(SAN DIEGO)—Prison Arts Collective (PAC), a collaborative based at San Diego State University dedicated to expanding access to the arts to people who are incarcerated in California, today announced a special collaboration with PEN America on the seventh season of Outside:Inside Radio, the PAC podcast that will air weekly every Friday and Saturday starting February 10th until April 1st on KSPC FM radio, Spotify and Anchor.fm. Each episode will highlight a pair of authors featured in The Sentences that Create Us: Crafting a Writer’s Life in Prison, a collection edited by Caits Meissner, director of PEN America’s Prison and Justice Writing Program. Guests, in order, include Caits Meissner & Spoon Jackson; Luis J. Rodriquez & Louise Wakaai’gan,; Curtis Dawkins & Ryan Gattis; John J. Lennon & Shaheen Pasha; Raquel Almazan & Alejo Rodriguez; Piper Kerman, Zeke Caligiuri & Jen Bowen, and Randall Horton.
The podcast features guest artists who share their personal journeys and advocate for the transformative power of the arts as a human right. It airs on KSPC on Fridays at 9:00 a.m. and Saturdays at 1 p.m. PST.

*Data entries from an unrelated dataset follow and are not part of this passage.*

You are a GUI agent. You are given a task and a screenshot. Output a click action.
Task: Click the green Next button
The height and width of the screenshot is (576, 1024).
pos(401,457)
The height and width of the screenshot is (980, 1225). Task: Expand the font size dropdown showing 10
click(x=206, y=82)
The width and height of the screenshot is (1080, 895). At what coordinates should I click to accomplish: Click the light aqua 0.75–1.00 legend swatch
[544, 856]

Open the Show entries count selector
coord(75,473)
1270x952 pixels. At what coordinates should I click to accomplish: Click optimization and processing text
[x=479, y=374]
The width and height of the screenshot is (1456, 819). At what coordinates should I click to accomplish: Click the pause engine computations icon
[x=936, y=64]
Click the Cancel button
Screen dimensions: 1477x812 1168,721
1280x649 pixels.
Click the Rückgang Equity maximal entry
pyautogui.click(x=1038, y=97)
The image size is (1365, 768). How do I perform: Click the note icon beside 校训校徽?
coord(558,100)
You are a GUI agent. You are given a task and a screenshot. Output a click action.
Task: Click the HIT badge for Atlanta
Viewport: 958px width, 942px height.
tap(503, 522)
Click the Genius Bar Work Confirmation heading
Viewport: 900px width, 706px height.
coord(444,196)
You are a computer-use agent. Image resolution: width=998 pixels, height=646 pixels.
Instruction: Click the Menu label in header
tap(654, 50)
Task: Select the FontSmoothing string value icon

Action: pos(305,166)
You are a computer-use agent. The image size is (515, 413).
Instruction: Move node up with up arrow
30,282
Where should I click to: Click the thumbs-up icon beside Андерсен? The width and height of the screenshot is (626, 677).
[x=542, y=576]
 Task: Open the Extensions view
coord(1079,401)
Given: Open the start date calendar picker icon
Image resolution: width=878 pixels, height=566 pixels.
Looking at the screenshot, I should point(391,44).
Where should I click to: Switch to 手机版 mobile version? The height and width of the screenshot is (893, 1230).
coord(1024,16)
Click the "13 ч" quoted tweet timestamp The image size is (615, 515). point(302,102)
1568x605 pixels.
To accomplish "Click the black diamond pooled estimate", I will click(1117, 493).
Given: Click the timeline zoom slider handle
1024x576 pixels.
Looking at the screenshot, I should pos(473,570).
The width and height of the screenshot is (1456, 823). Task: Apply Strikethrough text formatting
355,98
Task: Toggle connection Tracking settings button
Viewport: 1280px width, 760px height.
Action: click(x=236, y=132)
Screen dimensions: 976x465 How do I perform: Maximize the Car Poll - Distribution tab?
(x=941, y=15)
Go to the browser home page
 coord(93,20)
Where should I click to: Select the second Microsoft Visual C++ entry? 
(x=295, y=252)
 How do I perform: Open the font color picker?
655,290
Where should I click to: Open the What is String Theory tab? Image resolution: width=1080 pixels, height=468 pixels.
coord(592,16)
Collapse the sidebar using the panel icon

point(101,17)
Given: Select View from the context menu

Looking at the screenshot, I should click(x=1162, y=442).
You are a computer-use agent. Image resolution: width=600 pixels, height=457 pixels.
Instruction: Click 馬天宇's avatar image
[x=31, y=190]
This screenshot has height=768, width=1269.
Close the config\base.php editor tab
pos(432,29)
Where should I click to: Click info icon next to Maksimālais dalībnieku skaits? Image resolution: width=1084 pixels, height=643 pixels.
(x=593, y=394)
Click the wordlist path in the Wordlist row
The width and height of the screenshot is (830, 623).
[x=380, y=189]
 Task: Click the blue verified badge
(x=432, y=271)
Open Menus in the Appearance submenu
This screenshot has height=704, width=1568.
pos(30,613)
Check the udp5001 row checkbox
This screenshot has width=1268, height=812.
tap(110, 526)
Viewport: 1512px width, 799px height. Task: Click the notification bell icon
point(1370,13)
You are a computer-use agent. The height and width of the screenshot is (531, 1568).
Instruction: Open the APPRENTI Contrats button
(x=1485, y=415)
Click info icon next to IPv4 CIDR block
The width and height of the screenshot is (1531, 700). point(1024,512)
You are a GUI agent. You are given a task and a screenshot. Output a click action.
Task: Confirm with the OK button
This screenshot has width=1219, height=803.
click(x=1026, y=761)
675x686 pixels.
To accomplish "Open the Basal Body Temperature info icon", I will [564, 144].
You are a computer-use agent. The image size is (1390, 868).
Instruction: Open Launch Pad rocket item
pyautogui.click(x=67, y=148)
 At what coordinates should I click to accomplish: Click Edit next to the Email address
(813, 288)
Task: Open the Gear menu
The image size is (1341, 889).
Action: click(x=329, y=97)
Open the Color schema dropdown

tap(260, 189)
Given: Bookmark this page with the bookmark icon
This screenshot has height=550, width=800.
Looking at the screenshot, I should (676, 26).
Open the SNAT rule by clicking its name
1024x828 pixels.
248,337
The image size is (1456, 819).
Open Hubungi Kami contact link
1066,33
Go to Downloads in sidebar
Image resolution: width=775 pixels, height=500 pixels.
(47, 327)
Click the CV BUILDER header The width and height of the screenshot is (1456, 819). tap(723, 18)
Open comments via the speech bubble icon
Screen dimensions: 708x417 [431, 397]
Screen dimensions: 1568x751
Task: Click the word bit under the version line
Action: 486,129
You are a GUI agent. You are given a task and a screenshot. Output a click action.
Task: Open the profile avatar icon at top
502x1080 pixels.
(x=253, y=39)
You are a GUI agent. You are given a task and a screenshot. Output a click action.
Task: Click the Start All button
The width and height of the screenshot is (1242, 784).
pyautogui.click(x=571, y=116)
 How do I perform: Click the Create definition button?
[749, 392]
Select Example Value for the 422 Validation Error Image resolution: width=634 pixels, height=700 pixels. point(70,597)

Outside:Inside Radio started in 2020 as a means to expand PAC programming for incarcerated participants during the extensive lockdowns due to the Covid-19 pandemic. Hosted and co-produced by Kathie L. Foley-Meyer, the podcast showcases artists whose lives have been impacted by incarceration and teaching artists who facilitate programs behind the walls.
The Sentences That Create Us provides a road map for incarcerated people and their allies to have a thriving writing life behind bars—and shared beyond the walls—that draws on the unique insights of more than fifty contributors, most themselves justice-involved, to offer advice, inspiration, and resources.” The season will feature interviews with many of the book’s contributors and provide in-depth discussion on writing inside guidance for the audience on how to create a supportive creative community of writers, including how to obtain a copy of the handbook.
About Prison Arts Collective:
Prison Arts Collective (PAC) is based on the belief that are is a human right and is dedicated to expanding access to the transformative power of the arts for communities impacted by incarceration. PAC facilitates multidisciplinary arts programming and teacher training programs in 12 state prisons, empowering individuals experiencing incarceration to cultivate creative communities within prisons. PAC has supported more than 5000 people in its programs across 15 prisons since it was founded in 2013 by professor Annie Buckley in collaboration with students from California State University and artists incarcerated within California State prisons. PAC is currently based at San Diego State University with chapters and affiliations at Cal State Fullerton, Cal Poly Humboldt, CSU San Bernardino, and UC Irvine.
PAC is a project of Arts in Corrections, a partnership of the Art Council and California Department of Corrections and Rehabilitation (CDCR), and has received additional funding from CDCR Innovative Grants and the National Endowment for the Arts. PAC envisions a collaborative and inclusive society where everyone has access to the arts to promote wellbeing and empowerment.
About PEN America’s Prison and Justice Writing Program:
For more than five decades, the PEN Prison and Justice Writing program has worked to amplify and liberate the voices of thousands of incarcerated writers through the written word. By providing resources and mentorship opportunities, we help these writers integrate into the broader literary community, both within and outside of the prison walls. For over 30 years, we have also hosted the annual PEN Prison and Justice Writing Contest, in which incarcerated writers are encouraged to submit poetry, fiction, nonfiction, and dramatic works. This past year, we published The Sentences that Create Us: Crafting a Writer’s Life in Prison which we are distributing for free to incarcerated writers thanks to the generous support of the Mellon Foundation. The book has been sent out to over 37,000 incarcerated people.